TagBot size limitation?

After merging a minor update and attempting to tag DynamicHMCModels.jl it turned out TagBot tag fails, e.g. see the tagbot result because the size of the repository is too big (>512MB)…

One reason is that I have been storing too many notebooks (and versions of these?). I’m considering git filter-branch operations on these repositories to remove a bunch of big files (which have been (or will be) dropped in version 1.x of these packages).

Has anyone else dealt with this problem? Or knows a good solution?

My understanding of git is rather superficial. My current WIP approach is based on this work.

Rob

It looks like the limitation is specific to the GitHub App form of TagBot.

Have you tried switching to the GitHub Action form of TagBot?

Cc: @christopher-dG

On a separate note, instead of checking in notebooks, you might consider using Literate.jl. You check in plain Julia source files, and Literate generates the notebooks for you.

Just to add that if you do choose to switch to Literate.jl as @dilumaluthge mentioned, you could look at this PR where I recently made that switch for Convex.jl’s examples. The docs/make.jl file generates the notebooks from the literate files, adds a Project.toml and a README, and then zips it up so we can serve that bundle from the documentation site. We also convert the literate files to markdown and serve them directly via Documenter, so they show up rendered on the docs site without needing to open a notebook (see the examples in sidebar here: Home · Convex.jl).

1 Like

Hi! Dilum is right, the way around this is to use GitHub Actions as described here.

1 Like

Thanks for the answers/suggestions! I’ll switch to Github Actions.

In the long run I would like to reduce the size though. It’s not extremely slow, but certainly not snappy either when installing the packages.

I’ll certainly look at the Convex.jl approach. From your description, the bundles are separate Github repos which can be “installed”, ready for Jupiter? That’s a cool idea. On the .md files, doesn’t the Github pages branch contribute to the overall repo size? Clearly I need to study this more as it might also be applicable for another project where many (separate, different customers) cases have to be analyzed using FE methods!

I do use Literate.jl to generate notebooks and .md files so I’m not sure how that can further help me. On it’s own I think Literate.jl is not a problem, but in my case I have big graphics (sample chains etc.) in there and I think these are the root cause.

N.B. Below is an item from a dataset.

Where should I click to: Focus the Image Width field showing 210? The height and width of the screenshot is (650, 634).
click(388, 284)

Indeed, switching from the Github App to the Github Action for TagBot worked great. Provides a more gradual way to tackle the size problem and study how Convex.jl is structured. One solution could be to generate the notebooks and not execute them.

Again, thanks for the help!

2 Likes

I’ll certainly look at the Convex.jl approach.

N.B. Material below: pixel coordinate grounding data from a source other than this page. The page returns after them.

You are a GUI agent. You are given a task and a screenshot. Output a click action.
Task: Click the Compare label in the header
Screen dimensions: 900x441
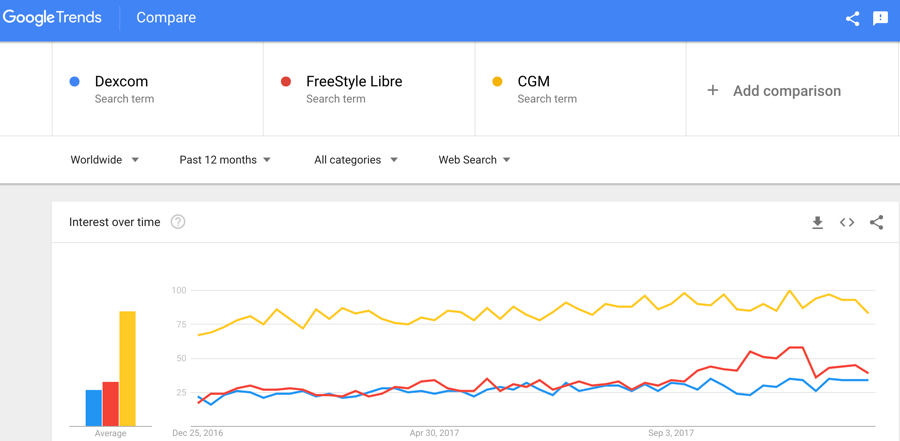click(x=166, y=18)
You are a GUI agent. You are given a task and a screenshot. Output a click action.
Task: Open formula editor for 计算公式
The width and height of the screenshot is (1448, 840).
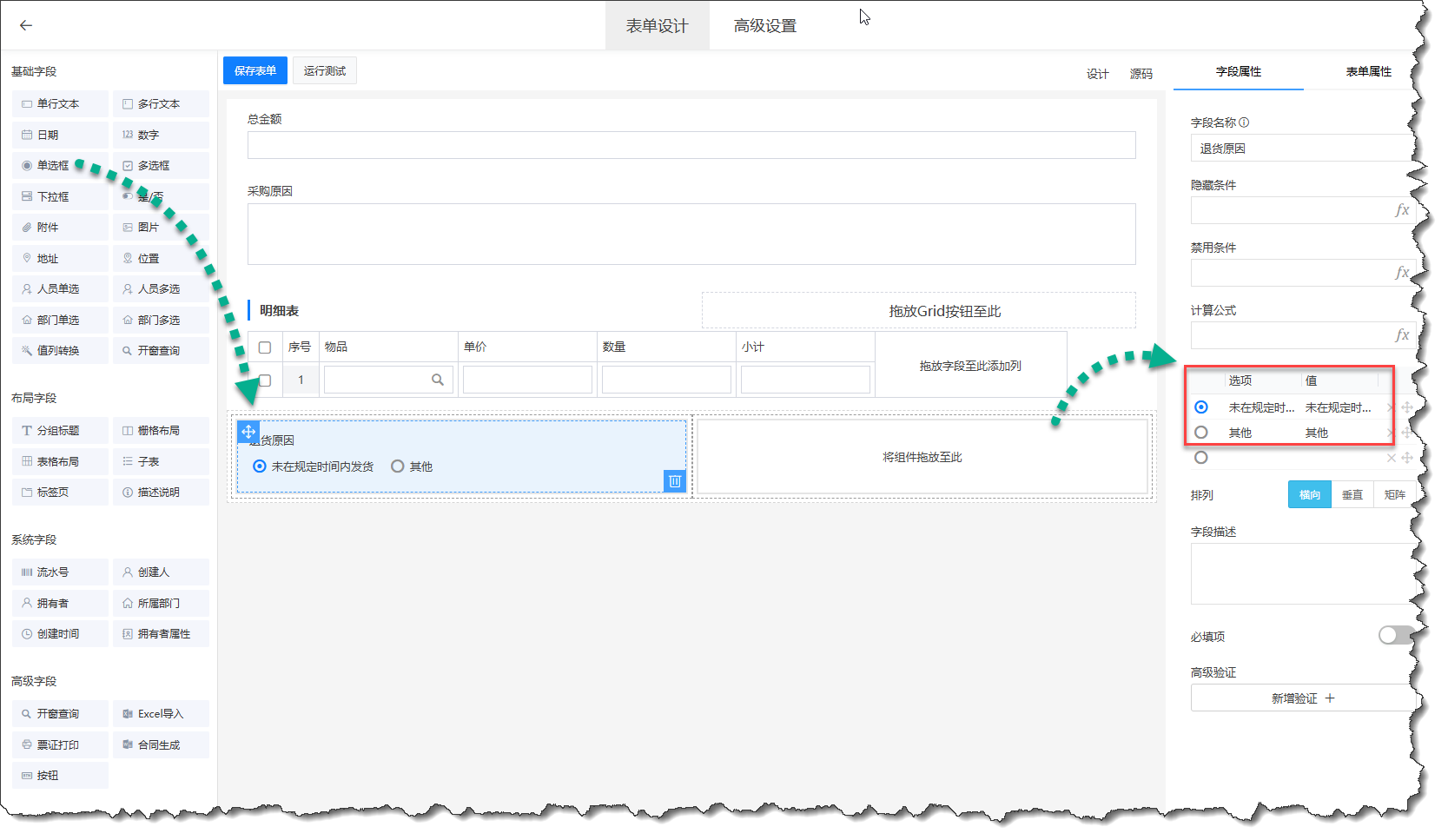[1401, 335]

I hope it helps! I based my approach a bit off of TimeseriesPrediction.jl’s approach to examples, so that could be another package to look at.

From your description, the bundles are separate Github repos which can be “installed”, ready for Jupiter? That’s a cool idea.

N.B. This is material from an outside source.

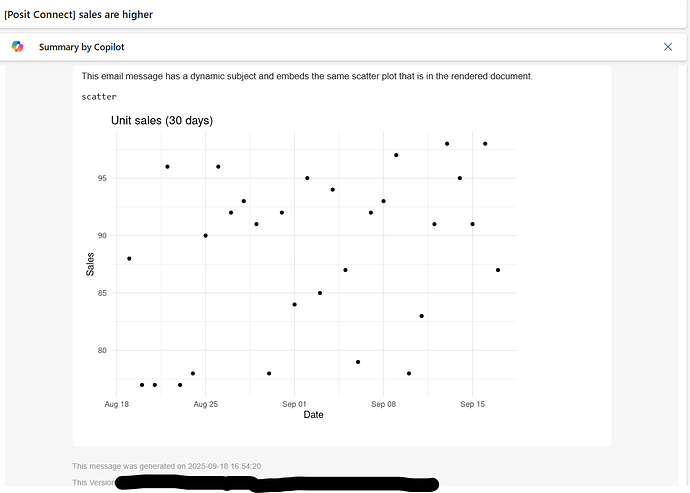Click the 95 y-axis tick label

coord(102,178)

For Convex.jl, I ended up just putting all the different examples (which are in separate literate files) together in one zip file after converting them to notebooks. So everything is in the Convex.jl git repo and there’s only one zip file. But with the Project.toml file and Set JULIA_PROJECT="@." for kernel by davidanthoff · Pull Request #820 · JuliaLang/IJulia.jl · GitHub, if one starts Jupyter from the directory of the unzipped folder, the environment should be right so you don’t have to add the dependencies (just instantiate). For more involved setups something similar could work for groups of examples.

On the .md files, doesn’t the Github pages branch contribute to the overall repo size? Clearly I need to study this more as it might also be applicable for another project where many (separate, different customers) cases have to be analyzed using FE methods!

Ah, probably it does. Repo size wasn’t really something I was thinking about for Convex.jl, just simplifying diffs from PRs (it’s easy to review PRs to literate files compared to PRs that change notebooks).

One solution could be to generate the notebooks and not execute them.

That’s what I’m doing now for Convex.jl. I’m still executing the code via Documenter in the markdown files (so the examples get rendered in the docs), but not executing it for the notebooks. I’d actually prefer to execute in the notebooks as well, since our files aren’t too big, and that way Travis will fail the docs build stage if the notebooks fail to execute. However, it already takes 20 minutes to build the docs on Travis due to executing all the examples when building the docs, so I didn’t want to push the build time up more by also executing the code in the notebooks. Anyway, docs build time is also something to think about if you’re considering putting the examples in the docs like we did with Convex.jl. It’s much slower on Travis than it is locally, I think partly since it needs to install and precompile all the packages each build.

One thing I thought was really cool about putting the examples in the docs is clicking the “edit on github” links on any of the examples take you to the literate file itself (thanks to a nice feature of Literate.jl). So if someone spots a typo or other change they want to propose, it all should be much easier to fix now (click edit, make the change in the github UI, send the PR with a nice plain text diff) versus before (fork the repo, boot up IJulia, open the notebook, make the change, PR with the notebook diff).

Thanks Eric, this helps a lot!

1 Like